I had this idea years ago and just remembered it and it was suggested that I post it, so....

Basically everyone starts with the base document... it's blank except for the labels... you have to interpret the map from the label names and draw everything in.

----------


## J.Edward

I like the idea. I would love to see what everyone would come up with from just the text labels.  :Razz: 
I am up for this one, whenever; time allowing.

----------


## ThomasR

I'm in too ! That'll allow me to print it and hand draw it.

----------


## kacey

I think this is a great idea.

----------


## J.Edward

> I'm in too ! That'll allow me to print it and hand draw it.


I didn't even think of that. Good idea.  :Wink:

----------


## Bogie

Oddly enough, I find this interesting.  I can't draw very well so it won't be pretty, but it might be pretty funny!  :Wink:

----------


## Steel General

It's a neat idea

----------


## LordCartoart

This idea sounds awesome! I'll definitely be doing it!

----------


## Azélor

I like the idea but I'm not sure I will be able to participate.
I don't mind helping with names.

----------


## fol2dol

Great idea, sounds fun so I'm in  :Smile:

----------


## Diamond

Hmm.  Maybe we should start a 'Name Suggestion' thread, and after it fills up sufficiently, I could turn it into a Challenge.

----------


## Chashio

That could work  :Smile:  and/or use a random name generator.

----------


## Mouse

Najea, Kudonz, Jfrae, Bistr, Chingari, Memnoro, Johfi, Chomgil, Tressic, Dahnil, Braytr, Bramnalk, Cogrik, Cheknac, Sjovi, Morontaril, Emineminal, Streelk, Cheesta, Domindra, Abrantivam, Egrosivo, Tumvinic, Plajeno...

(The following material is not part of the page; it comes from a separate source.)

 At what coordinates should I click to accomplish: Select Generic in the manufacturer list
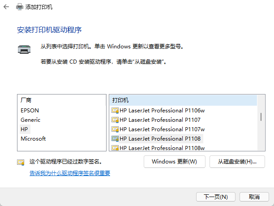coord(30,120)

Just to get things started  :Smile: 

(these are just off the top of my head - apologies if I have accidentally said a very rude word in Martian)

----------


## Blaidd Drwg

Cool idea!

----------


## J.Edward

don't forget some bodies of water in the names too.
Bays, gulfs, seas, etc.
That may make for some fun to see how we each see what shapes those might take.  :Smile: 

And Mouse -  I laughed at Emineminal... Eminem in All  :Razz:   :Very Happy: 
You a secret rap fan ?  :Surprised: 
Oh, and Cheesta... I'm seein' some hip hop here - Cheese Star... Cheestah  :Wink:

----------


## Mouse

I like rap rhythms, though I listen more to the rhythm than the words.  The pattern recognition part of my brain seems to latch onto the rhythm like some kind of drug!

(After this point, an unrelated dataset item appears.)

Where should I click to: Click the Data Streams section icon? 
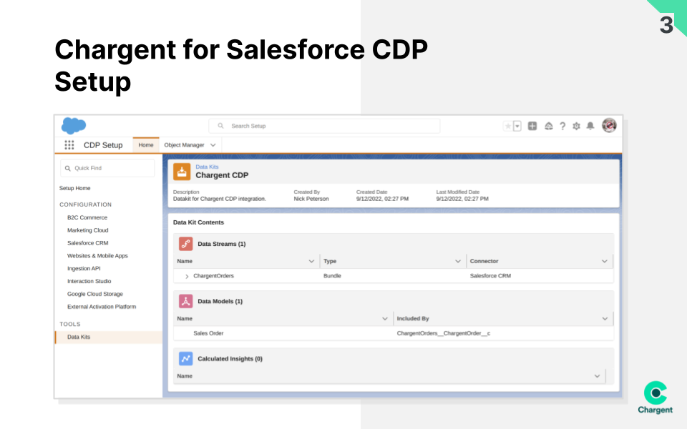point(185,244)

I shouldn't complain, I guess, since its also the part of my brain that generates all the new names I use for my maps.  They come in long rhythmical strings that are not a lot unlike rap:

Tistupala, Rustapini, Gradipalo, Runipalo, Gorgarino, Berunabi... Cratzabino, Ngorino, Mbarina, Kriss....

and so on.

About 1 in 50 are ok.  I just have to try and pick the good ones out of the rubbish.  My favourite from that little string is Berunabi, which to me sounds like it might be an abandoned settlement just waiting to be discovered in a dense and unexplored tropical jungle.

----------


## ChickPea

This is a really intriguing idea. Chashio, would you provide an image with the labels placed? Or would someone else do it?

----------


## ladiestorm

I love this idea!!!  And I would love to take part... as long as it's after the holiday season!  In fact, this last challenge map is my last map of the year, I have too many Christmas gifts to finish (I make most of mine)!

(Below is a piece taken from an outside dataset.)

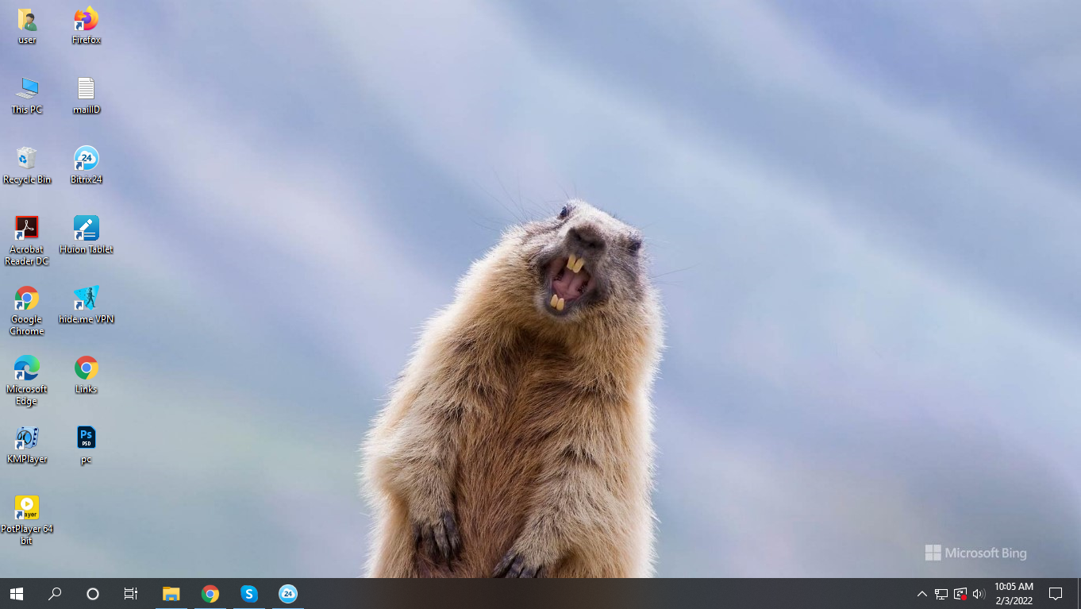Select the Links Chrome shortcut
The width and height of the screenshot is (1081, 609).
(86, 369)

Some names to think about**:  Kynlarra, Monteniil, Crystis,  Kordorak, Enleina, Vishtok, Untuuk, Morgetlaan, Evenest, Verkshire,  Elderyl

Ocean/Sea names:  Aquilaran, Mindaran, The Great Silt Sea, Sylven, Ovurk, Montash, and Mystel

----------


## Chashio

> This is a really intriguing idea. Chashio, would you provide an image with the labels placed? Or would someone else do it?


J.Edward helped set one up and passed me the file to share as needed, and I had another sketched out by the time he finished. So, options... hopefully sometime you or another CL can take a look and decide which might work best and if any adjustments should be made. Yes?  :Smile:

----------